## [Directions]
Across the entries, count the lines that include "toolbar" and report only that number.

━━ Data extract

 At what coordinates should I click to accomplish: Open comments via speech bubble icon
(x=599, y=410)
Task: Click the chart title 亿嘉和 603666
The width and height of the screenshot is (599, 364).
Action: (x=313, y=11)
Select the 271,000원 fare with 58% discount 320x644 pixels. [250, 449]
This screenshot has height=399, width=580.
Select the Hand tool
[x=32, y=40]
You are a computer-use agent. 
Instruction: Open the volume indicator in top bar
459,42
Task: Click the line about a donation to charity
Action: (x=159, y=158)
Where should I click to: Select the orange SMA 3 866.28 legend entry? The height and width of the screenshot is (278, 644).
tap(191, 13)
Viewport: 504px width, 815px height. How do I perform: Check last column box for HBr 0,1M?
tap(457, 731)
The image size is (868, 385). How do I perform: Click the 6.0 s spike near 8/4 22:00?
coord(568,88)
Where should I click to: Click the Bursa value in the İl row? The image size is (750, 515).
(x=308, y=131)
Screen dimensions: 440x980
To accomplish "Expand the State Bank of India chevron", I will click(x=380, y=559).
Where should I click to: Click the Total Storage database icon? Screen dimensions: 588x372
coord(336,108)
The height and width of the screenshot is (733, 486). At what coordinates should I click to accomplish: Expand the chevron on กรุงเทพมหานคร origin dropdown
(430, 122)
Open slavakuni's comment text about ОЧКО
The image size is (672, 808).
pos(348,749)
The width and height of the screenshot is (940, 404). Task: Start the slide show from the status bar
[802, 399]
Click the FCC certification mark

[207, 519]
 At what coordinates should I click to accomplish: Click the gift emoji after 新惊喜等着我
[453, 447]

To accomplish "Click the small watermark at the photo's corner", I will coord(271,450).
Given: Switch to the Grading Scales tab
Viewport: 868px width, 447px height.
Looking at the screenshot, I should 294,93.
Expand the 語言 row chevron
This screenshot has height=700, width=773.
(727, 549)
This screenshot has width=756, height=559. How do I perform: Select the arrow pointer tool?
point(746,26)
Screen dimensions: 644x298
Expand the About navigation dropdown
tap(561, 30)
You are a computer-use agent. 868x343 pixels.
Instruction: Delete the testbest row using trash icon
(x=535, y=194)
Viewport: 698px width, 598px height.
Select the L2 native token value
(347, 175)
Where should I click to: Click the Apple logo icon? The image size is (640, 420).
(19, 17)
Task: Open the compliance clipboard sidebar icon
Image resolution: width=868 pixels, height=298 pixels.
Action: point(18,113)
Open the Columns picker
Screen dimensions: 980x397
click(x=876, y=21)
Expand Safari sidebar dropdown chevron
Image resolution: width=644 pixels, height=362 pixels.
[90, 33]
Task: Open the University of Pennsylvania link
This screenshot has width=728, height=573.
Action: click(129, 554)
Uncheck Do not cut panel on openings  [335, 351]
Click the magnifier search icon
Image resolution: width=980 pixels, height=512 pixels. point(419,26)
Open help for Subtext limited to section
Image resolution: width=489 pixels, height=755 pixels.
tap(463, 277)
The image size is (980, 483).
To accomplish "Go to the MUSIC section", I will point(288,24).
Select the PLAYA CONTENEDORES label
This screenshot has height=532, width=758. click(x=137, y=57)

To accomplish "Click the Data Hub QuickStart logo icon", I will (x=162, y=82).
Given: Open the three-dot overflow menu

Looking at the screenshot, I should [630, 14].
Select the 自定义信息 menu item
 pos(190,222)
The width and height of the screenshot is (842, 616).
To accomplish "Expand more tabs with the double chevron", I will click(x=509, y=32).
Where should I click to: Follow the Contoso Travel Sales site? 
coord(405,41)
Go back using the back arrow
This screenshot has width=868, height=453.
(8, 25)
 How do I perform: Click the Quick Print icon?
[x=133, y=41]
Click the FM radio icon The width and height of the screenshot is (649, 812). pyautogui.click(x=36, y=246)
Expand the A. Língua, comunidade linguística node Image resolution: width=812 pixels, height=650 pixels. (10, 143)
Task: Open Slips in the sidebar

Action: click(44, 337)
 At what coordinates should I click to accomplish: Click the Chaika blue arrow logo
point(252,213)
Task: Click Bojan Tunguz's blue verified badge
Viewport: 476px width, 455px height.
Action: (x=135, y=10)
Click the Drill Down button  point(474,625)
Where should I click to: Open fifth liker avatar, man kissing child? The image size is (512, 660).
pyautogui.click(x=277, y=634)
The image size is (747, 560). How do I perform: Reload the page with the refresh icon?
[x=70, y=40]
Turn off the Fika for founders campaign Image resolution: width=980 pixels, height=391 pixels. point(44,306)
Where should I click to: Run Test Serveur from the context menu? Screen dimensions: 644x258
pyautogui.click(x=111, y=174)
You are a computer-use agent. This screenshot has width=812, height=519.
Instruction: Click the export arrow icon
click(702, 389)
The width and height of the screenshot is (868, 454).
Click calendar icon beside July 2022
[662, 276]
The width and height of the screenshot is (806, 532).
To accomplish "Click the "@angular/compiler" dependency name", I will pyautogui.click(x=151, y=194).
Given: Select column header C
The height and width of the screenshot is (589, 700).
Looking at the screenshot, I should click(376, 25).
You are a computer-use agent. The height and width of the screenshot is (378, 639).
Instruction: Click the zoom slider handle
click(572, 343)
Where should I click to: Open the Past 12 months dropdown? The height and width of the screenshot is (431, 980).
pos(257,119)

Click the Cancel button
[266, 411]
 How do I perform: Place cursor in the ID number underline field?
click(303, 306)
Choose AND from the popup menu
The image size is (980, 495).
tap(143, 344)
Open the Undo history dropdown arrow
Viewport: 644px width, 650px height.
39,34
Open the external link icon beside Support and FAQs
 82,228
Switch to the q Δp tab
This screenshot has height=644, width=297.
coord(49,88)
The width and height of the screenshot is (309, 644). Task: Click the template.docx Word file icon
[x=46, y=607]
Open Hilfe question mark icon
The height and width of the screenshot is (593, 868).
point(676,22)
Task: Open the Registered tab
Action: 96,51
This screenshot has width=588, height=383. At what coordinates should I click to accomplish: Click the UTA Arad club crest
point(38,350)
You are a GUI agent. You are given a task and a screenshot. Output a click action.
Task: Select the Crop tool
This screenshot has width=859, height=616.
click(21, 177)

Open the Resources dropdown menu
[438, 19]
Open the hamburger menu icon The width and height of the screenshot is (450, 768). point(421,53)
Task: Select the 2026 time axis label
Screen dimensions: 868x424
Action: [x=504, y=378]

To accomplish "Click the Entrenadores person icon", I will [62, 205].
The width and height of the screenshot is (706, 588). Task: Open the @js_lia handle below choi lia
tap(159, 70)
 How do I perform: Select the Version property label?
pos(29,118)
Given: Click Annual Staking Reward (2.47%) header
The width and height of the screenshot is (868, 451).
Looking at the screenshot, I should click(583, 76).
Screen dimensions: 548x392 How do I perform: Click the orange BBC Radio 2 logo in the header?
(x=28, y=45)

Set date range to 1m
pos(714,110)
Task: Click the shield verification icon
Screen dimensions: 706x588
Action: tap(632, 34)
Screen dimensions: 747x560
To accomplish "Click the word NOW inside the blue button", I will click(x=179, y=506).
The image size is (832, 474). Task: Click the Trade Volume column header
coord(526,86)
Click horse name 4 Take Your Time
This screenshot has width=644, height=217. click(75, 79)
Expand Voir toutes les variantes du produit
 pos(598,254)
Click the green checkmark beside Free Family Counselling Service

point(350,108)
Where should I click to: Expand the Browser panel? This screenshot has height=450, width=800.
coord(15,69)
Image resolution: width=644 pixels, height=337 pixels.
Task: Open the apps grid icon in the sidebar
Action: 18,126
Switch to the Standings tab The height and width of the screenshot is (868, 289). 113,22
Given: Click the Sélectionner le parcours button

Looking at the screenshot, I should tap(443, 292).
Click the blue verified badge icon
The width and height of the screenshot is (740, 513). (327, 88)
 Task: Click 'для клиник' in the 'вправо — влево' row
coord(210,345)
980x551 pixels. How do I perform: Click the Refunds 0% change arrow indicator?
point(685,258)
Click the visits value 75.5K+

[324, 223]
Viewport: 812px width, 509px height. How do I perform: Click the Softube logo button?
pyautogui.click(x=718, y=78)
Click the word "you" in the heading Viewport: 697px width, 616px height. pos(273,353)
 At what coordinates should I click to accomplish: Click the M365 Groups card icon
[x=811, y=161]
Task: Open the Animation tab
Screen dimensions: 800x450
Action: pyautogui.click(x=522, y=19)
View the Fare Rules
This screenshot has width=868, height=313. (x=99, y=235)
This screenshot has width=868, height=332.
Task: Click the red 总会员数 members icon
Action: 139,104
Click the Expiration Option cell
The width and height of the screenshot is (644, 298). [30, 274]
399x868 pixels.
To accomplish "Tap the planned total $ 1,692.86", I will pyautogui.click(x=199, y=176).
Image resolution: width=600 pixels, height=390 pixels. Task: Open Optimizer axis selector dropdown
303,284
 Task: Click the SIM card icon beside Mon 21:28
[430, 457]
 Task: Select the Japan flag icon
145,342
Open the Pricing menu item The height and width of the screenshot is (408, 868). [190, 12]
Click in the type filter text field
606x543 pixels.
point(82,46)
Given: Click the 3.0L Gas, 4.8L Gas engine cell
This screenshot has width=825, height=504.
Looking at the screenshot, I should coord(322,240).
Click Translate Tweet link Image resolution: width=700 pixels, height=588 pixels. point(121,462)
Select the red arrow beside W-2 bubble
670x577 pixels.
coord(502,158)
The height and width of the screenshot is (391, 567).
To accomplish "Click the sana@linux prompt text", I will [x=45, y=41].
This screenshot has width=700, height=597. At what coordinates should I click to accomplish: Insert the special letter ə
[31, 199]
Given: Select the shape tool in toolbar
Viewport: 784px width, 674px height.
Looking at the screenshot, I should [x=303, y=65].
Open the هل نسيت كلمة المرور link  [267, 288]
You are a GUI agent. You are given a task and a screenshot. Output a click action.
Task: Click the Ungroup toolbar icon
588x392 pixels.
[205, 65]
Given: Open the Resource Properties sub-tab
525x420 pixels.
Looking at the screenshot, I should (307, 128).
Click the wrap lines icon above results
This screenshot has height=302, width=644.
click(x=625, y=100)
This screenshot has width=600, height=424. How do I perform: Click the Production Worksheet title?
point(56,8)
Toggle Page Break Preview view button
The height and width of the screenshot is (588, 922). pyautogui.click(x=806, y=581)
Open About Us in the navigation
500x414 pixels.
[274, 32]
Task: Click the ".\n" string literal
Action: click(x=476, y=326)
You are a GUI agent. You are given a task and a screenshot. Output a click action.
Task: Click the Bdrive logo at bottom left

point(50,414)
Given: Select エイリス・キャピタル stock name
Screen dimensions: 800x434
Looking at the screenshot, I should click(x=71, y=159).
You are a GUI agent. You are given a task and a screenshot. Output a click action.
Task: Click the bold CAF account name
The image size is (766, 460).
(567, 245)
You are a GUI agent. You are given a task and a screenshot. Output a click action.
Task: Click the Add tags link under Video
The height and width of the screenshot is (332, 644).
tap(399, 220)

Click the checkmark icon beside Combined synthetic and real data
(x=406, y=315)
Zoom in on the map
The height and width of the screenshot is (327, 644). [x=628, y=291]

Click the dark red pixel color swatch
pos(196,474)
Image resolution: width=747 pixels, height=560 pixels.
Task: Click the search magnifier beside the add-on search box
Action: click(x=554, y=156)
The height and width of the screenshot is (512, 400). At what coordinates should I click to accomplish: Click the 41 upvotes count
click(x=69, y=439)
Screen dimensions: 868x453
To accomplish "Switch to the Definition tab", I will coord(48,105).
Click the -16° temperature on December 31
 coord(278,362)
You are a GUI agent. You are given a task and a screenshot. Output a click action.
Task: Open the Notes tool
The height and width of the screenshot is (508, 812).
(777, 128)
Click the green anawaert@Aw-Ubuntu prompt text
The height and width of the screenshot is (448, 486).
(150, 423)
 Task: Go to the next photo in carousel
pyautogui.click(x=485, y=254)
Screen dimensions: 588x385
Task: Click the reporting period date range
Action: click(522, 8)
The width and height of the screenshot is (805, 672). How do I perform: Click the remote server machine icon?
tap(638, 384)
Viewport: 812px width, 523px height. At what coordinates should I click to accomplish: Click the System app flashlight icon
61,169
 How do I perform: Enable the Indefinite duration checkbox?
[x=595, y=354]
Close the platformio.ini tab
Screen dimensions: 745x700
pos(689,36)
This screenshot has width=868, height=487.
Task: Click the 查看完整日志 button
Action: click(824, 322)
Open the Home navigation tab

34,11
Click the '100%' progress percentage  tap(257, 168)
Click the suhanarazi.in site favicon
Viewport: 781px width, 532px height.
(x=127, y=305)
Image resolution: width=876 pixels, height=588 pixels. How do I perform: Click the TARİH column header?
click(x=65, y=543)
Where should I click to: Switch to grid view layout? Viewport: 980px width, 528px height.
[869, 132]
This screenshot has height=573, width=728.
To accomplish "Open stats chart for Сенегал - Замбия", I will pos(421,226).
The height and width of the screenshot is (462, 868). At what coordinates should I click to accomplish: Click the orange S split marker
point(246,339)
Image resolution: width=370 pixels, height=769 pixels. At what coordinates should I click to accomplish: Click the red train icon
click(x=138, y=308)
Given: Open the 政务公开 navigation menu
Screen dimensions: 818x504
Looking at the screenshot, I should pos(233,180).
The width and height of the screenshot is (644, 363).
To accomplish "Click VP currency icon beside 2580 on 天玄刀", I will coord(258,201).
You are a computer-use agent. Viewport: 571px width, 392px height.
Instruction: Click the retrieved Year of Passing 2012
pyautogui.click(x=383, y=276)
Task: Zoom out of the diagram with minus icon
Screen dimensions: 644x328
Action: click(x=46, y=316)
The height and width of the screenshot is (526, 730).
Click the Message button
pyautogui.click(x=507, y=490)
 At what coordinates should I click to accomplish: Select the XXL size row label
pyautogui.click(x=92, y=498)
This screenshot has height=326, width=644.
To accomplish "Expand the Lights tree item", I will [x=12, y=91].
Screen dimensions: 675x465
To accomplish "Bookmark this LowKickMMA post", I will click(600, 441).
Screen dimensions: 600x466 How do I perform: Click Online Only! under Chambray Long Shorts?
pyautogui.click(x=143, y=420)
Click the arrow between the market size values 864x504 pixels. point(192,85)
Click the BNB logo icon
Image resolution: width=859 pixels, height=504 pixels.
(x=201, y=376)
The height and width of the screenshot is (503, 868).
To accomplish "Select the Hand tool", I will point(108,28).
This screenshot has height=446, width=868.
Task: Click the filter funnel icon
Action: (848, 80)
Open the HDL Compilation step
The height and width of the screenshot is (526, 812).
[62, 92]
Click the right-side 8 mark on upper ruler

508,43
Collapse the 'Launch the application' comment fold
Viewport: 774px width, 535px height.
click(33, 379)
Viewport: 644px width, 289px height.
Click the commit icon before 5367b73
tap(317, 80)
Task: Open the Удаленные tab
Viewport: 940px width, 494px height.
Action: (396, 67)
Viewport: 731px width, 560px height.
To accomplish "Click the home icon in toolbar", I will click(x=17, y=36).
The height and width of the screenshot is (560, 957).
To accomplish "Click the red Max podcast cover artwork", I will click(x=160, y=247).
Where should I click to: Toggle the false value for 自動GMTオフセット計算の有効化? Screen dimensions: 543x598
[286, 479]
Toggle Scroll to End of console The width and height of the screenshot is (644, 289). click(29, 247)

━━━━

## [Solution for this task]
3